Read also: Pharmaceuticals: 5 important principles to improve forecasting (

Define your leadership style

Many have stated that great leaders are born and not made. Personally, I have always been an ardent believer that the best leadership styles are learnt and cultivated. Teams need a leader to steer the ship towards realizing its vision especially in the midst of uncertainty. Assuming that you have successfully navigated through step 2 above, and you have the right team in place, you need to decide which style suits your team.

You have the option of being an autocratic, democratic or laissez faire kind of leader and all have their application. However, to achieve effectiveness and efficiency you should implement a democratic or participative leadership style.

Involve your team in the decision-making process as this motivates the team to higher levels of performance. Use influence rather than authority by encouraging a two-way communication. Pushing ideas and duties down your team’s throat impairs morale and initiative at the same time building discontent. In this scenario, teams will stop working and engage in horseplay as soon as you walk out of the room and you do not want that.

Set SMART goals and celebrate when you achieve them

Team goals need to be specific, measurable, achievable, realistic and timely.  Ambiguous, unrealistic goals demotivate teams rather than motivate. Therefore, focus on creating few, time bound goals and pin them on the team white board visible to all team members. Always set goals as a team and after achieving any of them, get one of the team members to strike through it, that way you create a sense of progress within the team. Once all goals have been struck, celebrate. Have lunch together, cut a cake, open a bottle of wine and after that come up with a new set of goals and let the cycle continue.

Customize your rewarding system

When it comes to rewarding systems, understand one thing; no one size fits all.

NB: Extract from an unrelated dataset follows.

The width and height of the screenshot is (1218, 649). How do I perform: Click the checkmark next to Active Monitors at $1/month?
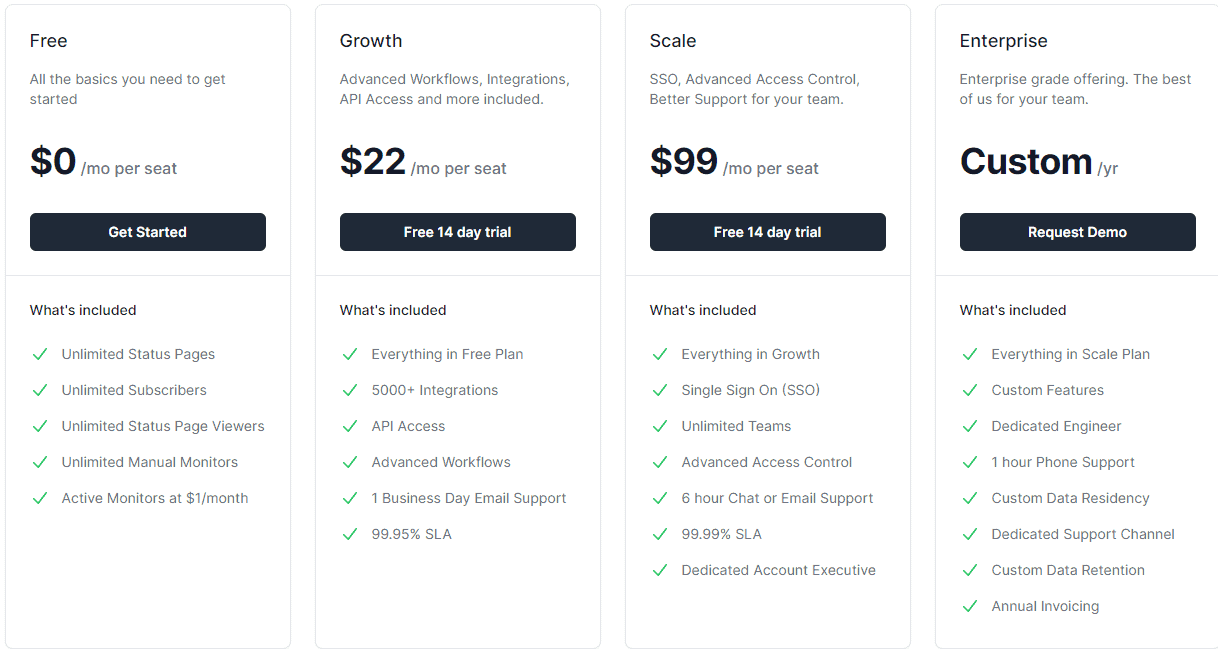click(x=40, y=498)
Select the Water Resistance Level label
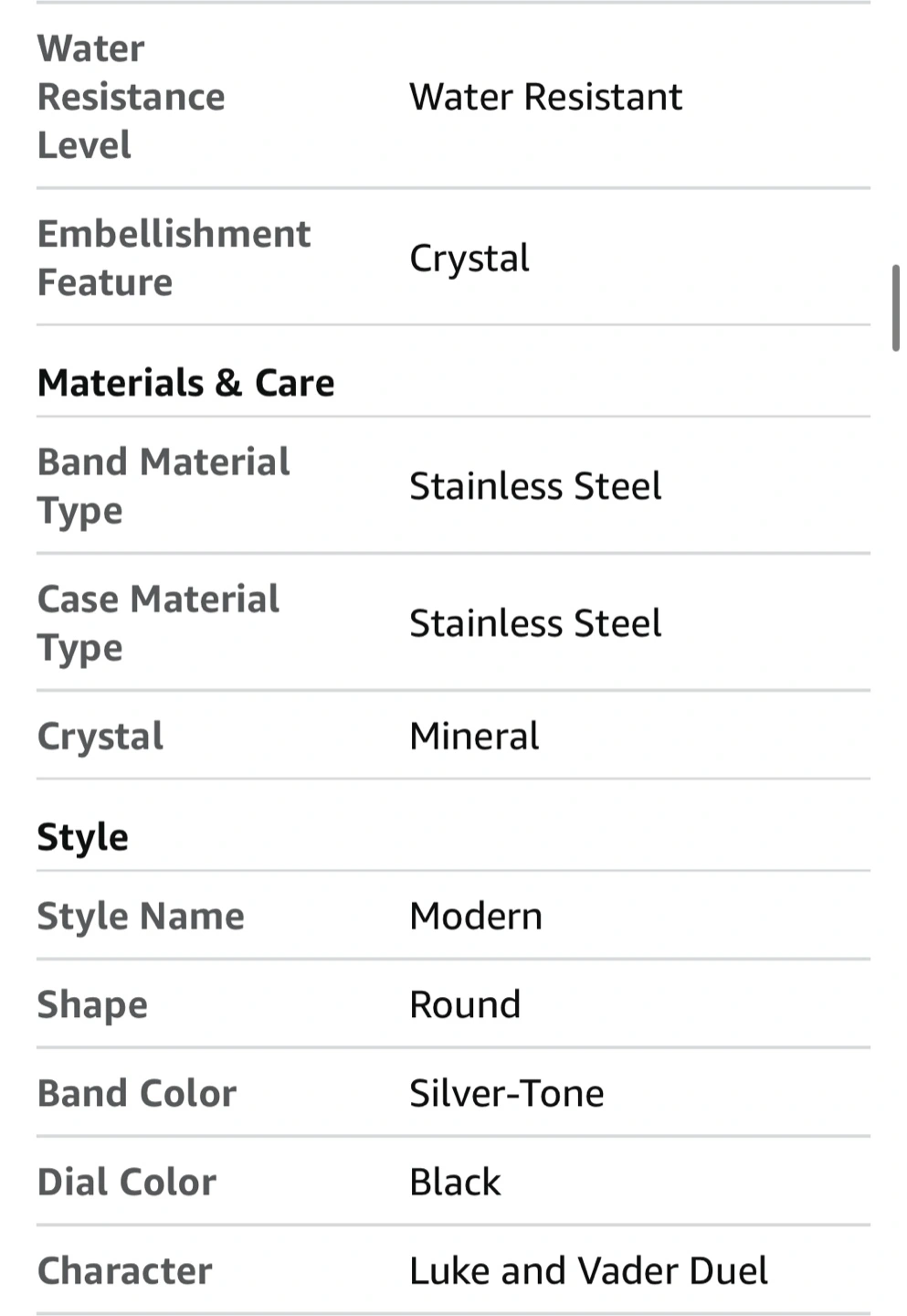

As a team leader it is your duty to understand what drives each of your team members and structure your rewarding system to your findings. This is in line with Abraham Maslow’s concept of Hierarchy of needs. Understand what motivates your individual team members and meet them at their level of need.

For instance, telling a team member who is driven by public acknowledgement that they will get an extra KES 10,000 if he meets his targets, is a useless endeavor. Acknowledge such an individual during the team meeting encouraging him to continue with the same vein.

On the flip side when a team member goes against the ethos of the team, it’s prudent to address this with the member to ensure this doesn’t happen again. Always remember there is nothing more demotivating to a committed team member than seeing a leader remaining tolerant to an uncommitted team member.

In summary it is my belief that people generally want to do well and succeed, all they need is to be provided with an environment where they feel a sense of purpose, engagement and appreciation for their work. Therefore, it is necessary to assemble the right team, provide direction and give them space to flourish.